Meanwhile, Germany took a different approach. There, any supposed vampires were decapitated, and their bodies were buried a few feet away from their heads.
In Poland, though, yet another tradition was practiced. Sometimes the Polish would sever heads or force bricks into the mouths of presumed vampires and drill holes in their legs. Archaeologists found several skeletons that had undergone this tradition back in 2008.
But, the most recent female skeleton the researchers unearthed is the first of its kind to be discovered there. There had been reports of locals placing sickles or scythes near grave sites in order to prevent demons from entering deceased bodies. However, this female skeleton had a sickle placed across her neck– which had never been seen before.
“It was not laid flat but placed on the neck in such a way that if the deceased had tried to get up, most likely the head would have been cut off or injured,” explained Dariusz Polinski, who led the archaeological team.
And as for the padlock found on the skeleton’s big toe, that was found to symbolize “the closing of a stage and the impossibility of returning.”
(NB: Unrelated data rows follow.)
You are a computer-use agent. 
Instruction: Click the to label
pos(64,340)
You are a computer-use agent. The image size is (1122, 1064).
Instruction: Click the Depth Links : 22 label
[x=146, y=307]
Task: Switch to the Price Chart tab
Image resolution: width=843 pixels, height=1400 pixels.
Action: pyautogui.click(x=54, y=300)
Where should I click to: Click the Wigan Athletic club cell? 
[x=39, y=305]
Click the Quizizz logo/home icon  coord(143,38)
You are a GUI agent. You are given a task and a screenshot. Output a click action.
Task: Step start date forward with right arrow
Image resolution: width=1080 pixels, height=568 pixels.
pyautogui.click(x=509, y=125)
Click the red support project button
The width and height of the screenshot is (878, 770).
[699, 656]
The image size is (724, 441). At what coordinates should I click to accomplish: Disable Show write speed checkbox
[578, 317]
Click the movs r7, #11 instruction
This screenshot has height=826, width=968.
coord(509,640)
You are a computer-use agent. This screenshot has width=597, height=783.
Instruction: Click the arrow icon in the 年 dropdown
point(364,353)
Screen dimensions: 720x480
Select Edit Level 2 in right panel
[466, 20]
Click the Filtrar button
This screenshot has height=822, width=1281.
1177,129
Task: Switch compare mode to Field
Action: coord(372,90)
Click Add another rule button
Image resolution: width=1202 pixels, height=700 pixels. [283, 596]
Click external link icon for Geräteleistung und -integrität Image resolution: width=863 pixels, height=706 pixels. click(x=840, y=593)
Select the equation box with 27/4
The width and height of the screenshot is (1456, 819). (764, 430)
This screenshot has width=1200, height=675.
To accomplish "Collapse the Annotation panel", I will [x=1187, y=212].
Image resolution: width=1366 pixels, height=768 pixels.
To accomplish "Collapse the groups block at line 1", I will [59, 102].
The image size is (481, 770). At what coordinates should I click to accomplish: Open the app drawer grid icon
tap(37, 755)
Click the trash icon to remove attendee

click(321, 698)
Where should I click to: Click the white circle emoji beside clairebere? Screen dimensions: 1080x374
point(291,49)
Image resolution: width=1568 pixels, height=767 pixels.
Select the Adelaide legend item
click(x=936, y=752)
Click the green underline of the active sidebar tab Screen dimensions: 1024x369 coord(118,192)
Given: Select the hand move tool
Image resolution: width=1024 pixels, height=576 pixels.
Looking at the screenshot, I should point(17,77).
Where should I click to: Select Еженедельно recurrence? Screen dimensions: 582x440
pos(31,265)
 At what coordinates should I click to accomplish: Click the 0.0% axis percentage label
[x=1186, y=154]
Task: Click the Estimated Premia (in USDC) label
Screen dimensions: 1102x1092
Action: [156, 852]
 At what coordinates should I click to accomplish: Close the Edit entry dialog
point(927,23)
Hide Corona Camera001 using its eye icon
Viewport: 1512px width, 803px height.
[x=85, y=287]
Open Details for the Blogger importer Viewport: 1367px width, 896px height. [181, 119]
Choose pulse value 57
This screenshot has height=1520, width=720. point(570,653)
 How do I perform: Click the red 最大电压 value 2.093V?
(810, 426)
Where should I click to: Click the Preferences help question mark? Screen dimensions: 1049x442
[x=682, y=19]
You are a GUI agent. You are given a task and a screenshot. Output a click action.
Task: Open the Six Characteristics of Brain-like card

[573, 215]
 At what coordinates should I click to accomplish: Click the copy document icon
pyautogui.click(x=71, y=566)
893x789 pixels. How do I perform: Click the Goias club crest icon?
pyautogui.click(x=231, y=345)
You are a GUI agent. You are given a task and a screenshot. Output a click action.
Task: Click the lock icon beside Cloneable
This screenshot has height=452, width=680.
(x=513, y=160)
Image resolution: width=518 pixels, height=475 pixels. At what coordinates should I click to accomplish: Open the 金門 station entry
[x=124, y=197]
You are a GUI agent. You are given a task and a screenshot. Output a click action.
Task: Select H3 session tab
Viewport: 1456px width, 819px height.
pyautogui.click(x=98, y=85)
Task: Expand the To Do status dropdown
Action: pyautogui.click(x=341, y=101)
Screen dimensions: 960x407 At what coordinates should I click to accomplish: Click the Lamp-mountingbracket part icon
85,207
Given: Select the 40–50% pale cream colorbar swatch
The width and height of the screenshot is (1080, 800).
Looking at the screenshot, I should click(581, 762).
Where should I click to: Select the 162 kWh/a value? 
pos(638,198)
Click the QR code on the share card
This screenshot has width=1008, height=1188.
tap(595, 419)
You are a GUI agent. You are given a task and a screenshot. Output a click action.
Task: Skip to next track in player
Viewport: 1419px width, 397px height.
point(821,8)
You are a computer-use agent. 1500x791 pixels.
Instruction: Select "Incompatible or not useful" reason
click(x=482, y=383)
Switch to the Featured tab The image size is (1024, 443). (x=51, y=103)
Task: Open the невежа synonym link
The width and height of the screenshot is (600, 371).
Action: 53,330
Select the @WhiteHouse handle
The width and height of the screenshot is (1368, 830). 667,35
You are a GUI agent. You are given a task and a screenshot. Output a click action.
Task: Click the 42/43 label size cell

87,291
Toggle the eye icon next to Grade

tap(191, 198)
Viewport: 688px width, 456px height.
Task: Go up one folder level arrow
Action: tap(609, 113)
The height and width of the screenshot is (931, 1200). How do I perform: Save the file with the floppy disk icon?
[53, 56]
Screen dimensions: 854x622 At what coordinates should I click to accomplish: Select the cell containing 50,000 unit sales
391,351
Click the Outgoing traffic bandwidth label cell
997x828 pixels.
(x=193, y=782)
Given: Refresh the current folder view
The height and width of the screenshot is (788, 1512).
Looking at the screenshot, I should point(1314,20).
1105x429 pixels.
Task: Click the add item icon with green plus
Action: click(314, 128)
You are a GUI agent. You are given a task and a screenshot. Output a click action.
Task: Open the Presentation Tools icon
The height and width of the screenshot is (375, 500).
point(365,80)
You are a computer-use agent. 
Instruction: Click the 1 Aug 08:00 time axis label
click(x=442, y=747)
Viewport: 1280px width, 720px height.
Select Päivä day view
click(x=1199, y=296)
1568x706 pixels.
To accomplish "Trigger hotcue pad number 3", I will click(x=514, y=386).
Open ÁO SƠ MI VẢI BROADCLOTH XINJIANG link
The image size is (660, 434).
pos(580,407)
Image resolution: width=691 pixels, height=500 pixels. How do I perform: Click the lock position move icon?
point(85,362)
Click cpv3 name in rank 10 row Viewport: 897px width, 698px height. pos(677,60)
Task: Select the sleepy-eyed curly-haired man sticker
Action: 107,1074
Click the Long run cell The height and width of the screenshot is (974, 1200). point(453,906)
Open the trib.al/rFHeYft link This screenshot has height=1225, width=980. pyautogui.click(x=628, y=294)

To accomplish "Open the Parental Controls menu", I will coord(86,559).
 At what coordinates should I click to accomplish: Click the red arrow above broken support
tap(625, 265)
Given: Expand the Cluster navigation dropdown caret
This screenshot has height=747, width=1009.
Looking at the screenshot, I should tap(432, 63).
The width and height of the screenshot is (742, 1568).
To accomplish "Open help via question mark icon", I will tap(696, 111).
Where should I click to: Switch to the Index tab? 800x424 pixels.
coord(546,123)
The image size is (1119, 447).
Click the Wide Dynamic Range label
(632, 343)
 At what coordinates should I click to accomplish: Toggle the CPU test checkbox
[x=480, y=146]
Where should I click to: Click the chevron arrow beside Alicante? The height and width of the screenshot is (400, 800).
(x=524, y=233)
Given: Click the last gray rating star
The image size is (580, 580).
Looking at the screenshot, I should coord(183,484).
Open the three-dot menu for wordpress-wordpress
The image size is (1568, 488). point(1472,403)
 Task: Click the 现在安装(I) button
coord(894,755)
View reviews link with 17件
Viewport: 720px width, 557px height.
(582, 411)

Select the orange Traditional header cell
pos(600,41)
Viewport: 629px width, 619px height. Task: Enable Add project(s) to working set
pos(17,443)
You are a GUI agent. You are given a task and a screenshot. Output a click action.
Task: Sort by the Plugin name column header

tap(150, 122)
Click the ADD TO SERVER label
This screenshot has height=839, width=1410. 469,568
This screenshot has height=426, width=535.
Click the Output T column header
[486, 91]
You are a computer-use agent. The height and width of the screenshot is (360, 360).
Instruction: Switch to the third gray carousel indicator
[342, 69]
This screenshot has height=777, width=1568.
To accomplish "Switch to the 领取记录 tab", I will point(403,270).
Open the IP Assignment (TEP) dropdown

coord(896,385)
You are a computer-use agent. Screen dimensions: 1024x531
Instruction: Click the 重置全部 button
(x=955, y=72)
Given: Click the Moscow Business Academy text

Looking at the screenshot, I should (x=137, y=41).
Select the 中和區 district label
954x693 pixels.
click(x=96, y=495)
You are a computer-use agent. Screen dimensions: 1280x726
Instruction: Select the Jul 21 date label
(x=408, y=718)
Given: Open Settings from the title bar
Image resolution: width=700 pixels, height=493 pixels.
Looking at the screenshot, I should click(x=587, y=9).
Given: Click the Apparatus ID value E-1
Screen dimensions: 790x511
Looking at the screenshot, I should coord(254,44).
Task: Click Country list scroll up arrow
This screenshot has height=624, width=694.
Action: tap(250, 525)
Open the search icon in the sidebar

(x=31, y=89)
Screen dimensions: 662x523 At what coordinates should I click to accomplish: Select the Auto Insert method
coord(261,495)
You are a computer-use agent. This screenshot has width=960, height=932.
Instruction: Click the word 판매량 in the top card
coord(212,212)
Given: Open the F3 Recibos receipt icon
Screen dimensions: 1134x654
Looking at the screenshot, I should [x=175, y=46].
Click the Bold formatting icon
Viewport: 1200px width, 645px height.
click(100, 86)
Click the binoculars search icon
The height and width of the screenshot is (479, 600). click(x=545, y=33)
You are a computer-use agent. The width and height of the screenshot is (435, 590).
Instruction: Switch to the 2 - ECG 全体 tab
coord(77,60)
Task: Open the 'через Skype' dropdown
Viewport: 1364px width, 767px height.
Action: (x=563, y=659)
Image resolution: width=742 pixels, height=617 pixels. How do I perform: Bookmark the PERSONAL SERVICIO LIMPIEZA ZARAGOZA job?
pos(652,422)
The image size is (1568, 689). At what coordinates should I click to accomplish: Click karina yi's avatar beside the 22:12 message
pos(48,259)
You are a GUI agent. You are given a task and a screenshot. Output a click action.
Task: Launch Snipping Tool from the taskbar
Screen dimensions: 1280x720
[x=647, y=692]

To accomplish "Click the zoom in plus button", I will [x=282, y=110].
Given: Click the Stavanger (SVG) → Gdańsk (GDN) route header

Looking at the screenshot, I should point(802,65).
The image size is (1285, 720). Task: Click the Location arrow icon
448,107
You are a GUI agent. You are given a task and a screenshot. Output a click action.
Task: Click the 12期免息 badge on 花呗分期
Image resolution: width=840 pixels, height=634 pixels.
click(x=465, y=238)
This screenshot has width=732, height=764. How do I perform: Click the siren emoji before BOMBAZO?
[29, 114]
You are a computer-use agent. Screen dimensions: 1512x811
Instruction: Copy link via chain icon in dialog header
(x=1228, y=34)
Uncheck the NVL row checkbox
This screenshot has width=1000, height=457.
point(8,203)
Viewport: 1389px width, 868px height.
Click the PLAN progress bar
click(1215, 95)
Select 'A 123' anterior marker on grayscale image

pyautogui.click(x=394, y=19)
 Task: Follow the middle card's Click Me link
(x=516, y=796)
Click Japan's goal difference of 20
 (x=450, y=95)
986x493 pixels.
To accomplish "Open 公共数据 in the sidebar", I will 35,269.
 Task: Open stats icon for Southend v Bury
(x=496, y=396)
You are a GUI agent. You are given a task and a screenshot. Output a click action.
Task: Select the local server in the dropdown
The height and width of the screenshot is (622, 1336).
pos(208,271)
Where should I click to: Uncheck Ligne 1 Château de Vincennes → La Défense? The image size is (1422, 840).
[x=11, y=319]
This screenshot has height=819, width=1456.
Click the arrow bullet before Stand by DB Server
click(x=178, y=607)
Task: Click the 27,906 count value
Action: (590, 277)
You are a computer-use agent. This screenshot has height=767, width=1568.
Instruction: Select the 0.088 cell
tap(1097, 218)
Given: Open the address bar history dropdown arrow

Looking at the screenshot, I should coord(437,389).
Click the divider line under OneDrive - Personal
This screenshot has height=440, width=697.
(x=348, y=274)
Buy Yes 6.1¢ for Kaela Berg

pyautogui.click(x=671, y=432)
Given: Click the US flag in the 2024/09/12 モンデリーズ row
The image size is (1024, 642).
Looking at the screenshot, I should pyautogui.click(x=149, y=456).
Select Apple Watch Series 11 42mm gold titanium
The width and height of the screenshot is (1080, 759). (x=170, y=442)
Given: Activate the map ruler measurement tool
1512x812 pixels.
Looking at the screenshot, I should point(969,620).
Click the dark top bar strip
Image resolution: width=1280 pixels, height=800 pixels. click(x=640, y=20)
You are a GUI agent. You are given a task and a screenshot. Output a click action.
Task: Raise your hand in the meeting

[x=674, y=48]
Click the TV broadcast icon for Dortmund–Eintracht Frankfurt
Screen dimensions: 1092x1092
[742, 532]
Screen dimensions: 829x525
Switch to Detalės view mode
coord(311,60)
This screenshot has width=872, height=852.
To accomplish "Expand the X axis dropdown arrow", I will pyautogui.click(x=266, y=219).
Another interesting discovery to note is that the skeleton was also found to be wearing a silk cap on its head– which likely meant she was of high social status since silk was very expensive during the seventeenth century.
Moreover, the remains were buried with great care– another uncharacteristic practice during the significant anti-vampire movement of the time. Now, the researchers have transported the remains and plan to conduct a more detailed examination of the skeleton.